Start Provided entries
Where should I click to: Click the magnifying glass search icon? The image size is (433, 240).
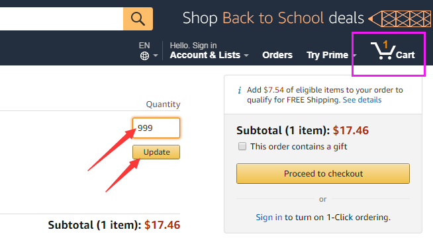[138, 19]
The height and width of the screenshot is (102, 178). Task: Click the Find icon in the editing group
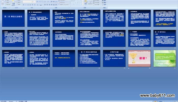103,1
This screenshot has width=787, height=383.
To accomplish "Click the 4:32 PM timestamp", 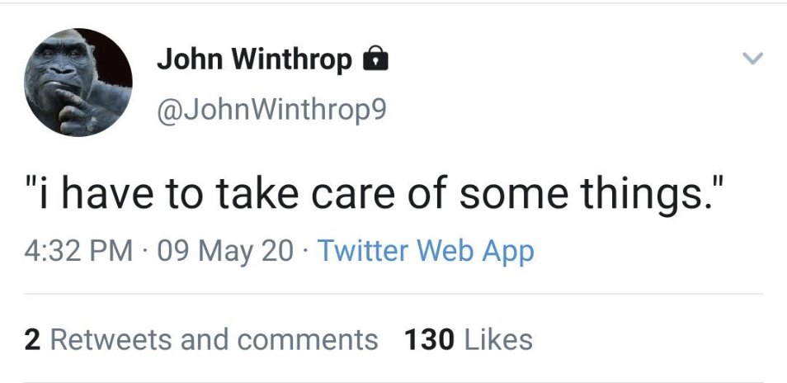I will [79, 250].
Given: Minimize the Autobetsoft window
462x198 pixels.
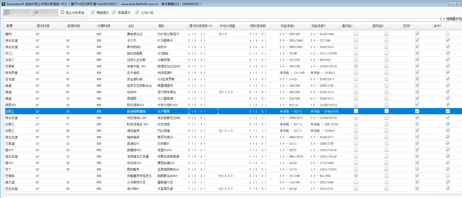Looking at the screenshot, I should (x=452, y=4).
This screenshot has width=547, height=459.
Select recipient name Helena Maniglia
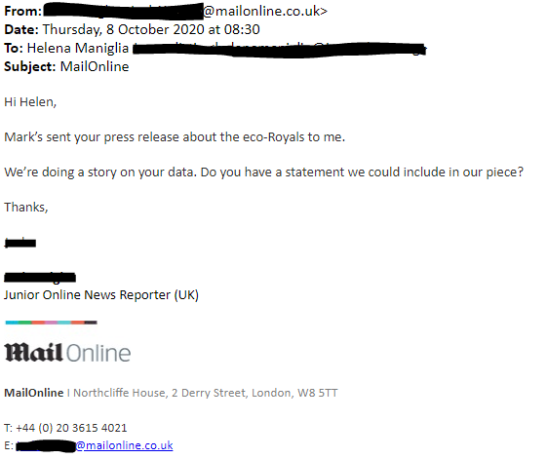78,48
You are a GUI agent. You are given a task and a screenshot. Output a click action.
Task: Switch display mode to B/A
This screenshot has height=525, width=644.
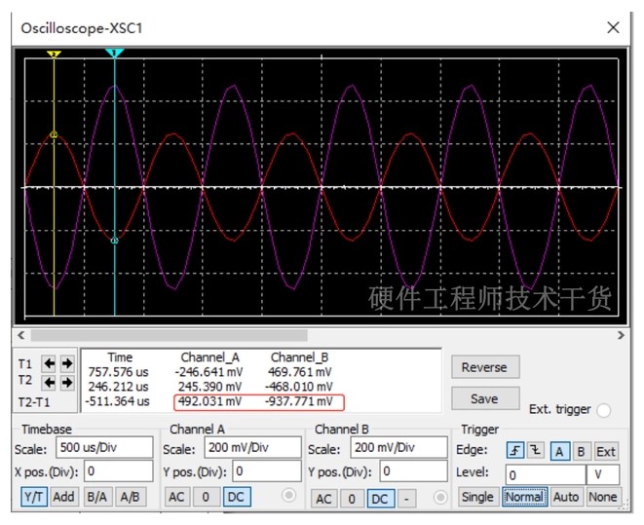[96, 497]
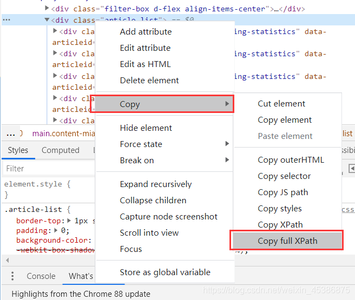Click the breadcrumb overflow ellipsis before main.content-mia

[11, 134]
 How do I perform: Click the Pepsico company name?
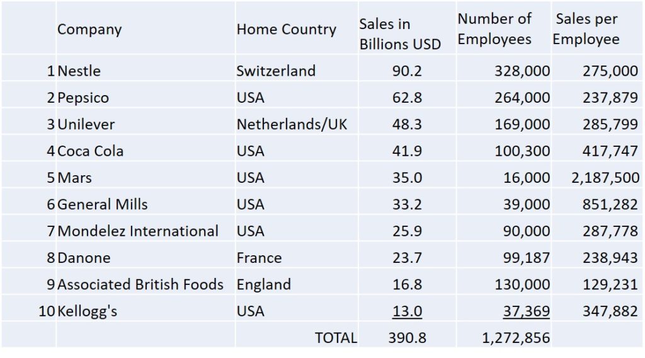pyautogui.click(x=83, y=98)
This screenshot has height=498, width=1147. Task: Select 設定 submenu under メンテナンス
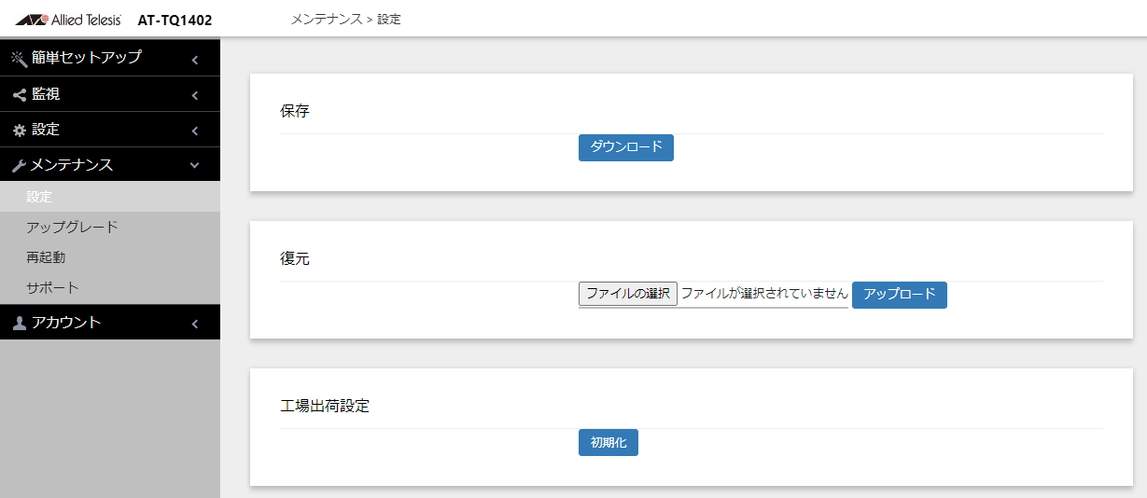tap(110, 197)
End Provided entries
### The problem
Rewrite the items from the line containing "This screenshot has height=498, width=1147." through the end of the items, requests included. Multiply every coordinate in the answers by 2.2 and round to whole numbers, rounding halves up, and leave the pictures out.

### Task result
This screenshot has height=498, width=1147. Task: Select 設定 submenu under メンテナンス
tap(242, 433)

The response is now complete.